In Russian roulette, is it best to go first? Assume that we are playing a game of Russian roulette (6 chambers) and that there is no shuffling after the shot is fired.
I was wondering if you have an advantage in going first?
If so, how big of an advantage?
I was just debating this with friends, and I wouldn't know what probability to use to prove it. I'm thinking binomial distribution or something like that.
If $n=2$, then there's no advantage. Just $50/50$ if the person survives or dies.
If $n=3$, then maybe the other guy has an advantage.
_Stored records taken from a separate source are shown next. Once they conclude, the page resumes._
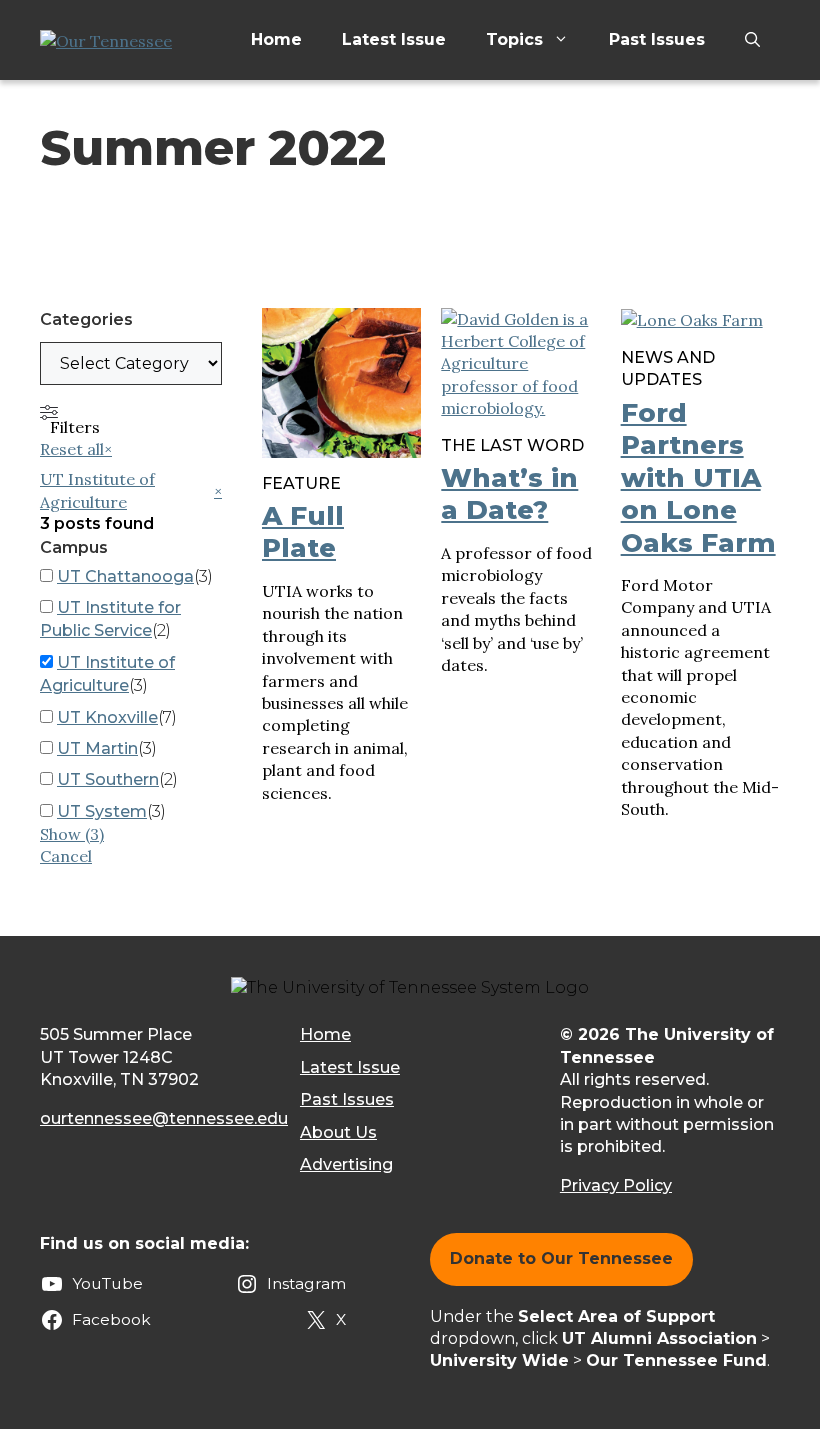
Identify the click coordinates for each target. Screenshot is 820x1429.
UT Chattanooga (125, 576)
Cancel (66, 856)
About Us (338, 1132)
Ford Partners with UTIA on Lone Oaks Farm (698, 478)
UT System (102, 811)
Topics (514, 39)
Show (72, 834)
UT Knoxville (107, 717)
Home (276, 39)
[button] (752, 40)
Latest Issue (394, 39)
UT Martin (97, 748)
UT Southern (108, 779)
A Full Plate (303, 532)
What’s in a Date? (509, 494)
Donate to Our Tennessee (561, 1258)
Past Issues (657, 39)
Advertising (346, 1164)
The person who goes second should have an advantage.
Or maybe I'm wrong.
 A: This reminds me of a similar interview question; you see your interviewer load two bullets into consecutive chambers of a gun, point at his head and pulls the trigger, but survives as it was an empty chamber.  He then gives you the gun to fire at your head, giving you the option to either spin the barrel before shooting or to just take the next shot.

You then decide not to spin the barrel; as with spinning you have a 2/6 ~ 33$\frac{1}{3}$% chance of killing yourself.  Without spinning and knowing that the last shot was nonlethal you leave only 5 chambers; two of which have bullets; however knowing the bullets are in consecutive chambers, you are only afraid of running into the group of bullets which appears in only 1 of 4 spots (of consecutive bullets) so there's only a 1/4 ~ 25% chance of dying.
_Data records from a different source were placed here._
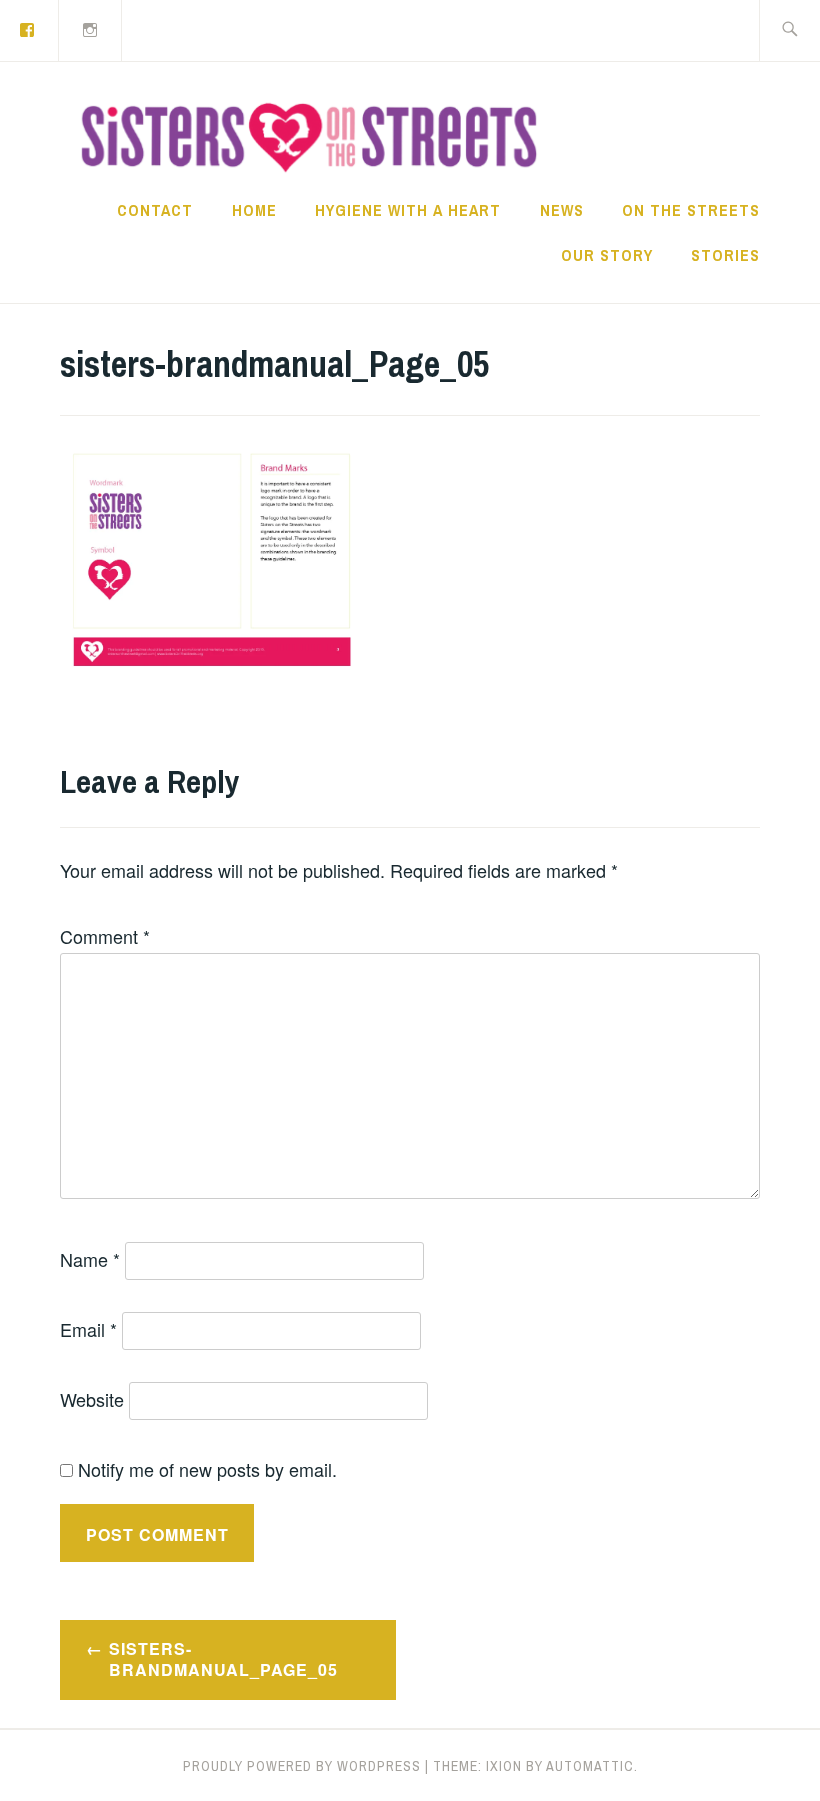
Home (254, 210)
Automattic (590, 1766)
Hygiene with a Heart (408, 210)
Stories (725, 255)
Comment (105, 936)
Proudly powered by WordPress (302, 1766)
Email (88, 1329)
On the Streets (691, 210)
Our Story (607, 255)
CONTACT (155, 210)
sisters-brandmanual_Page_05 (223, 1659)
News (562, 210)
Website (92, 1399)
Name (90, 1259)
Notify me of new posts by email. (207, 1469)
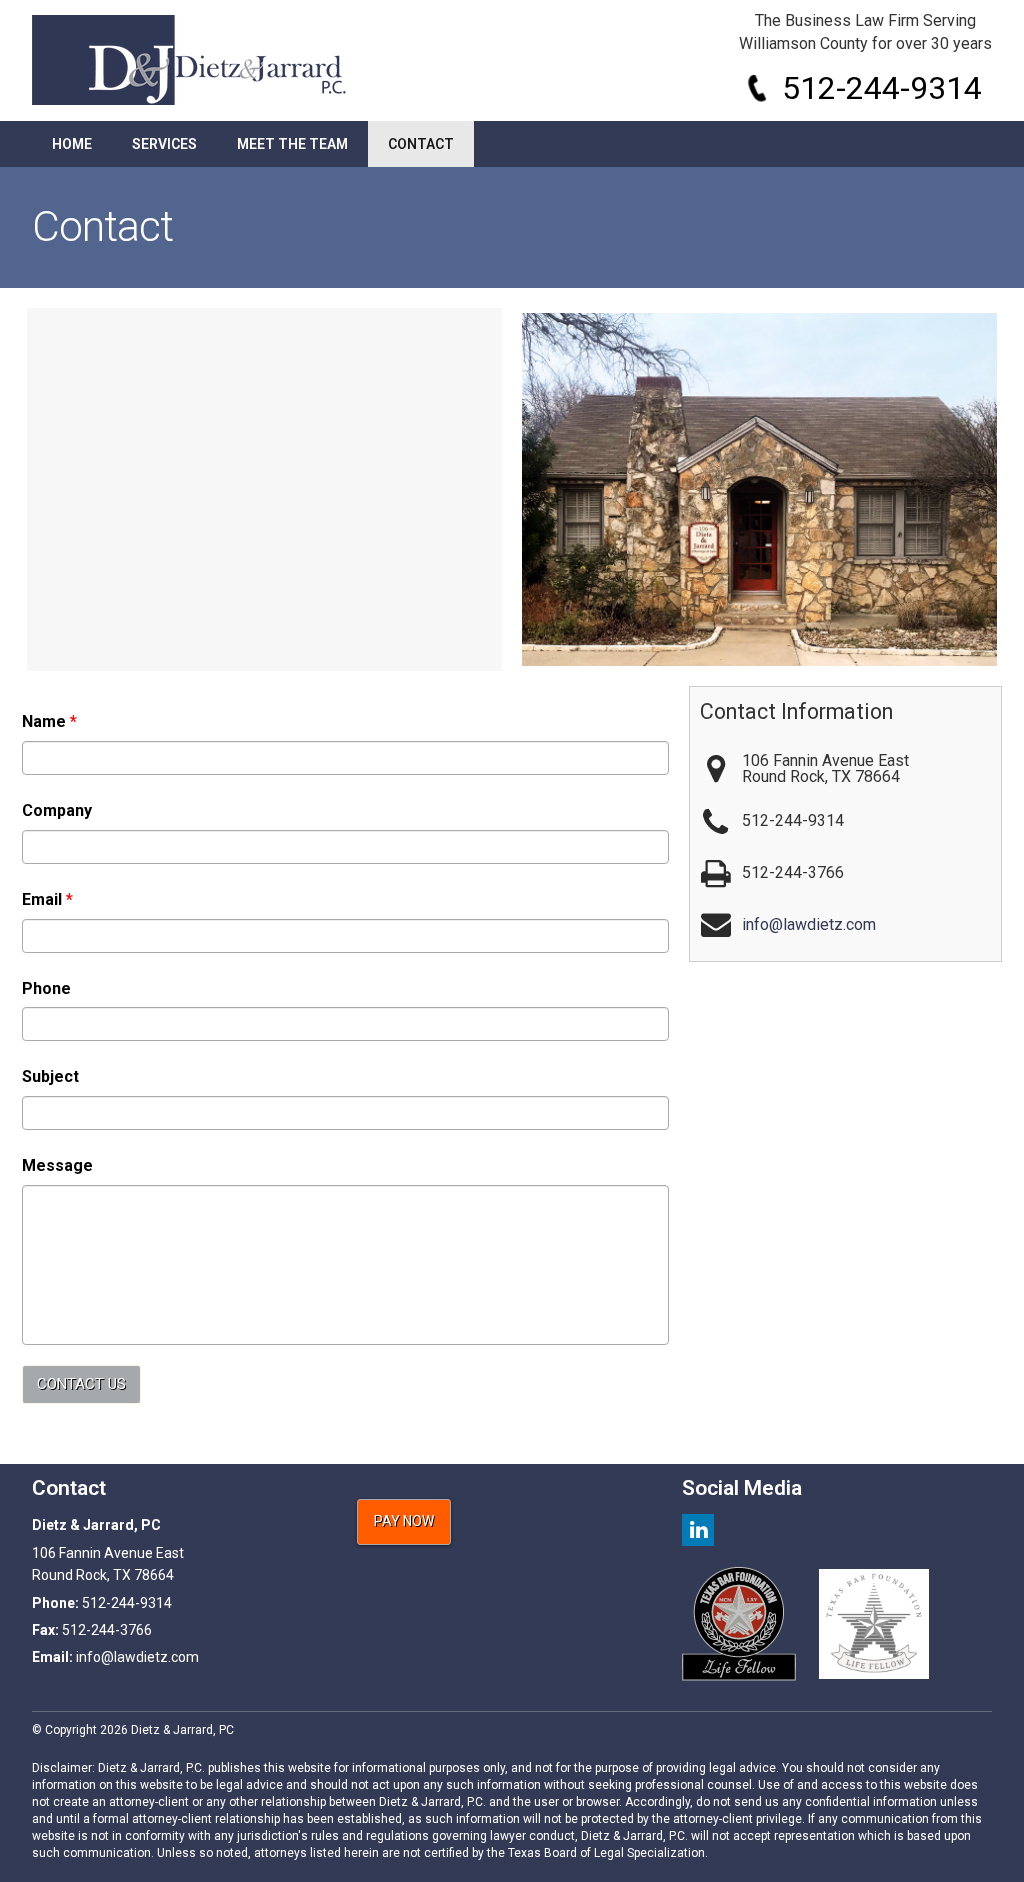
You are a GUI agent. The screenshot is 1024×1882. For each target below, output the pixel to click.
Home (72, 144)
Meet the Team (292, 144)
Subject (50, 1076)
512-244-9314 (882, 88)
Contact (421, 144)
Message (57, 1165)
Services (164, 144)
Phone (46, 988)
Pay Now (404, 1521)
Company (57, 810)
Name (49, 721)
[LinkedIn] (698, 1530)
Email (47, 899)
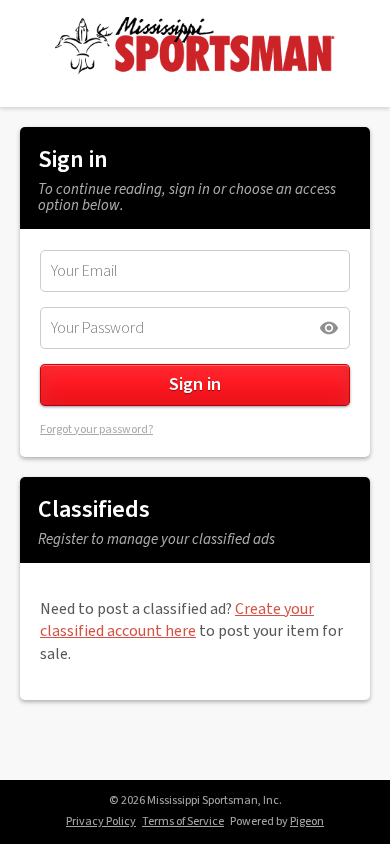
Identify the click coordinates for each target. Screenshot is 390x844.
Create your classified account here (177, 620)
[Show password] (329, 328)
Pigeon (307, 821)
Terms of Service (183, 821)
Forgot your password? (96, 429)
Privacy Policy (101, 821)
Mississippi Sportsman (195, 46)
A: They are all the same, because you only shuffle once.
The order of blank chambers and bullet are determined in the very beginning of the game.
Prob(Player A got shot) is just the probability of that bullet lies on the chamber player A will shot, for every one it is (number of bullets)$/$(number of chambers)
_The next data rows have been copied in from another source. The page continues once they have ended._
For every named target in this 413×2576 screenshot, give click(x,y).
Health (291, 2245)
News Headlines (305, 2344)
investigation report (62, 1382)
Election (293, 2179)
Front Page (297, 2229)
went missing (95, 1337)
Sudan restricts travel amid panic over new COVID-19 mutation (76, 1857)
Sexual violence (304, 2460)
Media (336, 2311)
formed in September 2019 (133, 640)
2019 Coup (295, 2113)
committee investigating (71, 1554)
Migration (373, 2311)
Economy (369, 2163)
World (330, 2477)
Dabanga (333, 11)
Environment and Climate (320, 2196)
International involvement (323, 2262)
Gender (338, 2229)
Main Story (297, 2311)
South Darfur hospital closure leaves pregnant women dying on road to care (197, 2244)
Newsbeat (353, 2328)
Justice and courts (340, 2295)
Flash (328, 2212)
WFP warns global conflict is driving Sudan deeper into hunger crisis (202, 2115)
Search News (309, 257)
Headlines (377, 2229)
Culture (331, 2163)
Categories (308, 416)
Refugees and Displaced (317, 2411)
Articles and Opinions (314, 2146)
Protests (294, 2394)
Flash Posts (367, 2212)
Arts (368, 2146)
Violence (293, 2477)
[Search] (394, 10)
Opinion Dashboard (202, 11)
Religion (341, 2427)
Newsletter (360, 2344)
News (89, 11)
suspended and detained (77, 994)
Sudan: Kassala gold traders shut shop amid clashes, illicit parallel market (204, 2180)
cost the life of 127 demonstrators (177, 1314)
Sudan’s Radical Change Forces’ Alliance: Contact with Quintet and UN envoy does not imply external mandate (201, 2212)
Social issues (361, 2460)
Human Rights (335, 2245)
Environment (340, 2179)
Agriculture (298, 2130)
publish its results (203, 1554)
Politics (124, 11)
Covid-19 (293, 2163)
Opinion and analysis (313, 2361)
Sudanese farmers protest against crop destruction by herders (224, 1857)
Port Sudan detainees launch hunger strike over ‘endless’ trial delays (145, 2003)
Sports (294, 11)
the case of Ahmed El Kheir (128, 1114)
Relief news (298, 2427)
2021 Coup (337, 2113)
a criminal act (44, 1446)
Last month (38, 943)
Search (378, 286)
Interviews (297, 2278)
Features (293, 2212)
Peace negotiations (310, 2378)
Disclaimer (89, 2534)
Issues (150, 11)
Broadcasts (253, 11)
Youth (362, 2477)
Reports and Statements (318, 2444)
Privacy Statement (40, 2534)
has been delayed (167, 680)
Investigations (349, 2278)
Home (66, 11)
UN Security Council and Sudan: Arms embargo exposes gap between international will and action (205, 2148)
A: For a $2$ Player Game, it's obvious that player one will play, and $\frac16$ chance of losing.  Player $2$, has a $\frac16$ chance of winning on turn one, so there is a $\frac56$ chance he will have to take his turn. (I've intentionally left fractions without reducing them as it's clearer where the numbers came from)
Player 1 - $\frac66$ (Chance Turn $1$ happening) $\times \ \frac16$ (chance of dying) = $\frac16$
Player 2 - $\frac56$ (Chance Turn $2$ happening) $\times \ \frac15$ (chance of dying) = $\frac16$
Player 1 - $\frac46$ (Chance Turn $3$ happening) $\times \ \frac14$ (chance of dying) = $\frac16$
Player 2 - $\frac36$ (Chance Turn $4$ happening) $\times \ \frac13$ (chance of dying) = $\frac16$
Player 1 - $\frac26$ (Chance Turn $5$ happening) $\times \ \frac12$ (chance of dying) = $\frac16$
Player 2 - $\frac16$ (Chance Turn $6$ happening) $\times \ \frac11$ (chance of dying) = $\frac16$
So the two player game is fair without shuffling.
Similarly, the $3$ and $6$ player versions are fair.
It's the $4$ and $5$ player versions where you want to go last, in hopes that the bullets will run out before your second turn.
For a for $4$ player game, it's:
P1 - $\frac26$,
P2 - $\frac26$,
P3 - $\frac16$,
P4 - $\frac16$
Now, the idea in a $2$ player game is that it is best to be player $2$, because in the event you end up on turn six, you KNOW you have a chambered round, and can use it to shoot player $1$ (or your captor), thus winning, changing your total odds of losing to P1 - $\frac36$, P2 - $\frac26$, Captor -  $\frac16$
A: Your best bet is actually to go last, because this will either make no difference or decrease the probability of shooting yourself. Why? If there are $n$ people and $n$ divides $6$, then the probability of any one person taking the bullet is equal, since the probability distribution is assumed to be uniform over the number of times the trigger is pulled. If $n \le 6$ does not divide $6$, i.e. if $n=4$ or $5$, then the turns wrap around and begin with the first person again, so the first one or two people have to shoot again; naturally, this doubles their probability of being shot. And finally, if $n>6$ then the bullets will have run out before they come to you if you go last.
A: For 2 players and n chambers player 1 loses if the round is in the odd-numbered chamber. Hence if $n$ is even, chances are $50/50$ and if n is odd, chances of losing are $(\frac{n+1}{2n},\frac{n-1}{2n}$) - it's a disadvantage to go first.